→ **TASK PROMPT**
Go through the entries below, tally each line that has the word "number", and give only the total.

→ **RECORDS SHOWN**
= = = = = = =

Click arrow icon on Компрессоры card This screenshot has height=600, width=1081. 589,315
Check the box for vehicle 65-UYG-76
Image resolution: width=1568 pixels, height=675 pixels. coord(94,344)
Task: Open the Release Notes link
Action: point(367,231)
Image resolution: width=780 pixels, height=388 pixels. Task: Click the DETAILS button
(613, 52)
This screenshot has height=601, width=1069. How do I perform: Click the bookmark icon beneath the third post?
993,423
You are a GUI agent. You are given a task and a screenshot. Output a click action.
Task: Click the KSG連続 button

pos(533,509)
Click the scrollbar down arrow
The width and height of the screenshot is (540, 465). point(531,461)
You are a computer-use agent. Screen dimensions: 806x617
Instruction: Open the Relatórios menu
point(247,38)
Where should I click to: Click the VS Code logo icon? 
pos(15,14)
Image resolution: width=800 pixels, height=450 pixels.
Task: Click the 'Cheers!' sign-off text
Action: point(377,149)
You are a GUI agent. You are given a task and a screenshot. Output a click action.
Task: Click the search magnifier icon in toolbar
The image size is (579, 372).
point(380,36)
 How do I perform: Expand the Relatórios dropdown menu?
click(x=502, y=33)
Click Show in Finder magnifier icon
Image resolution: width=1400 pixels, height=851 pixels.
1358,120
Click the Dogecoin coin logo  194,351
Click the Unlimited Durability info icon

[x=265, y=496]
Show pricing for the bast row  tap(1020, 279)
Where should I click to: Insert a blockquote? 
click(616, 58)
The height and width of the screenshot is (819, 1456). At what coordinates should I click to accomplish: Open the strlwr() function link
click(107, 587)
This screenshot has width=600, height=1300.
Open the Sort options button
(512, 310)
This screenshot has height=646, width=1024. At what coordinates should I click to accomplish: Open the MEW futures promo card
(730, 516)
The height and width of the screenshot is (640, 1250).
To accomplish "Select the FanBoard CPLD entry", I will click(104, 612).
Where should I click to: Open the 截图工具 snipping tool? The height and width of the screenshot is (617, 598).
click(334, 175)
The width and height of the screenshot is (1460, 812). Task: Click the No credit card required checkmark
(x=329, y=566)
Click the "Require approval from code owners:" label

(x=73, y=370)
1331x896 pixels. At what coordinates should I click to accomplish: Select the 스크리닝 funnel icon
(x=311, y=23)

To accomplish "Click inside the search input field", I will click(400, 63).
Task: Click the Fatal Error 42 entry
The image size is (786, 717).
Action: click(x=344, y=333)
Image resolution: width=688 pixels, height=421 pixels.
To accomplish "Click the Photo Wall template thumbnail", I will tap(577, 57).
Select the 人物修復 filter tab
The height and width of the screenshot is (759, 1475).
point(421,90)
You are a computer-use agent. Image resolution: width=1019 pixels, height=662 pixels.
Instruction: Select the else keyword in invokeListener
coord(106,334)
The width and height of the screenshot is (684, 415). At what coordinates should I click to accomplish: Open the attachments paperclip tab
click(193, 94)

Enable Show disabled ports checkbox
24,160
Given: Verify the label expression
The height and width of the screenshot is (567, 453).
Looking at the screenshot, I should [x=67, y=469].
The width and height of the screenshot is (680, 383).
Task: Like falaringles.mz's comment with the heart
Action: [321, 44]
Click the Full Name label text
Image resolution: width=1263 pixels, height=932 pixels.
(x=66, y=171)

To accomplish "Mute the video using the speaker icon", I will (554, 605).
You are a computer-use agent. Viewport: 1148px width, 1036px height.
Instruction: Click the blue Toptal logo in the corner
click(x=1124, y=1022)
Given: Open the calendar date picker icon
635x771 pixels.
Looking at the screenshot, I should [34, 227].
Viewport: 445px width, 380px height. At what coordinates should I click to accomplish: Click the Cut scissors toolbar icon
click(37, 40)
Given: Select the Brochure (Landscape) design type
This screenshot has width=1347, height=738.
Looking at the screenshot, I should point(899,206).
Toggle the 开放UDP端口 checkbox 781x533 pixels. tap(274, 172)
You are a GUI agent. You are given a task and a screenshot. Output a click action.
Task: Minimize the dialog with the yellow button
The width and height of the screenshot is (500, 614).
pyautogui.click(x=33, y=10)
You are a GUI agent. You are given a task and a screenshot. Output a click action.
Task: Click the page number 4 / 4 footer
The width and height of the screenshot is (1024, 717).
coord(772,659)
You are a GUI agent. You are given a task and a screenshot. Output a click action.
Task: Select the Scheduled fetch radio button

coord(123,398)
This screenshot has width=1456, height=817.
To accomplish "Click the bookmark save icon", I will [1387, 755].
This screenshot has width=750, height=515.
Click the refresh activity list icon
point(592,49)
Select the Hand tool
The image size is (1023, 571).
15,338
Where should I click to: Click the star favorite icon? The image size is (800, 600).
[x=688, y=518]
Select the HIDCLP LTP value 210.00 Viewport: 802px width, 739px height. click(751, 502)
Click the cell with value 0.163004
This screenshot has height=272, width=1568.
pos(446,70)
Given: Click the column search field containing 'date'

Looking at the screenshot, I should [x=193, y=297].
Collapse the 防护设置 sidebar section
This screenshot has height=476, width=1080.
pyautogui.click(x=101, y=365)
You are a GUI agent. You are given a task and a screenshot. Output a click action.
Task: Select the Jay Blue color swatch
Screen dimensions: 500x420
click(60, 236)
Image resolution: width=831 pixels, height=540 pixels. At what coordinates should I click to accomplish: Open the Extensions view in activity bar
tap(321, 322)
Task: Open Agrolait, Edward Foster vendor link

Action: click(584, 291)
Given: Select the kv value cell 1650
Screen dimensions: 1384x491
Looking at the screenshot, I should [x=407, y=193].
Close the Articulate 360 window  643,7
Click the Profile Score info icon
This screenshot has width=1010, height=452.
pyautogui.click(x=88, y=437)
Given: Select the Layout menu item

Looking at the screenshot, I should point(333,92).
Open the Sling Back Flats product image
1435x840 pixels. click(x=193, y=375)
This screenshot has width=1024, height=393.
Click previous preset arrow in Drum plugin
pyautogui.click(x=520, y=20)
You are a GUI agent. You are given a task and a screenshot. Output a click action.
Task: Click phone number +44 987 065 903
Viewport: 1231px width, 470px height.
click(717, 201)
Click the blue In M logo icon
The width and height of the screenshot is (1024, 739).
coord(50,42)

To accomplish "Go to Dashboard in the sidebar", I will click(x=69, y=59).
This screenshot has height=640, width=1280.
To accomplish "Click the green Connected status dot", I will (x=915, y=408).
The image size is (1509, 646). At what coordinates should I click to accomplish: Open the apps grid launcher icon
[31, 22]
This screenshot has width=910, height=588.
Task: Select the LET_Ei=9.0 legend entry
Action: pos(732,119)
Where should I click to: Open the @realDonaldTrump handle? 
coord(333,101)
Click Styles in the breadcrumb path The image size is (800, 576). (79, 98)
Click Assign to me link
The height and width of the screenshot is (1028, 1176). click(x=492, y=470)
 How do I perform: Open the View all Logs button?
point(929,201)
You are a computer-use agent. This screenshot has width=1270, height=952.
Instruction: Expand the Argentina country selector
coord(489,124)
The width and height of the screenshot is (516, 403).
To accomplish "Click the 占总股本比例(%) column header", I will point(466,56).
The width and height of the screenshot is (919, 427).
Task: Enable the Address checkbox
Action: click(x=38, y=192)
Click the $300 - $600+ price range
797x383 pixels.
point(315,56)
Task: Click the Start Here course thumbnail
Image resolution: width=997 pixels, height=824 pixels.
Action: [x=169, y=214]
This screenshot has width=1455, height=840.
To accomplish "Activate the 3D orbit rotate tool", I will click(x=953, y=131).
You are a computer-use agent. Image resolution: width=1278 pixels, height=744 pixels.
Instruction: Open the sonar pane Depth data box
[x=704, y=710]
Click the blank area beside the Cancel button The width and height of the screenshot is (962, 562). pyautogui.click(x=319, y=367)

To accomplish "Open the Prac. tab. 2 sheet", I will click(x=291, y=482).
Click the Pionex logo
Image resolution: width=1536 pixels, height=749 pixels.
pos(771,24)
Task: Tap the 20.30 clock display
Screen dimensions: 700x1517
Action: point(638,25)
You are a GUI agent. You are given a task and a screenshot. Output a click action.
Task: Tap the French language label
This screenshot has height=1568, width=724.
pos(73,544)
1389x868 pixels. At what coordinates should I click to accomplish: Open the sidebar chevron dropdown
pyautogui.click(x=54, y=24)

= = = = = = =

→ **PROBLEM SOLUTION**
2